* _What the task asks_: Search the entries below for the string "will" and copy the lines that hold it.

════════════════════

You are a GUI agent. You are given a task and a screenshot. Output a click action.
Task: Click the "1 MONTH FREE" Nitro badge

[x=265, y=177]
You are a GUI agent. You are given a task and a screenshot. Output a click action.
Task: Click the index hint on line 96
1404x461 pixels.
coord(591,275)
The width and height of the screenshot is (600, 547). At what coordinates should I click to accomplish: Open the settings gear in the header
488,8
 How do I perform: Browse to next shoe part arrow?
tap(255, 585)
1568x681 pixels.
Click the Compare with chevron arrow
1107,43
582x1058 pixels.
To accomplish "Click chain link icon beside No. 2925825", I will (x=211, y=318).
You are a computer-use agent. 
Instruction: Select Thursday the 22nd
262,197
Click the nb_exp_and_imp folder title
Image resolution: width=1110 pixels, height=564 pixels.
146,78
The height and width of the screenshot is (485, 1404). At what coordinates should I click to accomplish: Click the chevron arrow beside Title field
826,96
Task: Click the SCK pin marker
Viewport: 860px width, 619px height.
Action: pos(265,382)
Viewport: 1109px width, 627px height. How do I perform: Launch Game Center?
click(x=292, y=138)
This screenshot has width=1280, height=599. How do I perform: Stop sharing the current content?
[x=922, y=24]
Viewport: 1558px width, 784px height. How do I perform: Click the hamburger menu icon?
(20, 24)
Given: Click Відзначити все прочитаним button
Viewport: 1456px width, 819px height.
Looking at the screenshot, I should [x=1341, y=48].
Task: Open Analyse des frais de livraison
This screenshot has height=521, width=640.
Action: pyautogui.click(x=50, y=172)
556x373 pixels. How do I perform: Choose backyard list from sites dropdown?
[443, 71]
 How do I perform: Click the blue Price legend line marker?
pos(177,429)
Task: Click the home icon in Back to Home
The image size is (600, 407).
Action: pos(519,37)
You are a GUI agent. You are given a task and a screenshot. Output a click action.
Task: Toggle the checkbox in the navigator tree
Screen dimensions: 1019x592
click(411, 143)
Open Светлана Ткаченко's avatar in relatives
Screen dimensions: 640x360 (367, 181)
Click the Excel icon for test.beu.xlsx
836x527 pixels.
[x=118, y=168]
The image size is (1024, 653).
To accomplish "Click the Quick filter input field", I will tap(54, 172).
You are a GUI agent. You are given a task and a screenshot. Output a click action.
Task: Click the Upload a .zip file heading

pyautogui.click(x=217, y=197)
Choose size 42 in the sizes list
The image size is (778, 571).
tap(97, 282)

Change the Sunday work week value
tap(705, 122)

════════════════════

* _The answer_:
To accomplish "Click chain link icon beside No. 2925825", I will (x=211, y=318).
To accomplish "Click the Quick filter input field", I will tap(54, 172).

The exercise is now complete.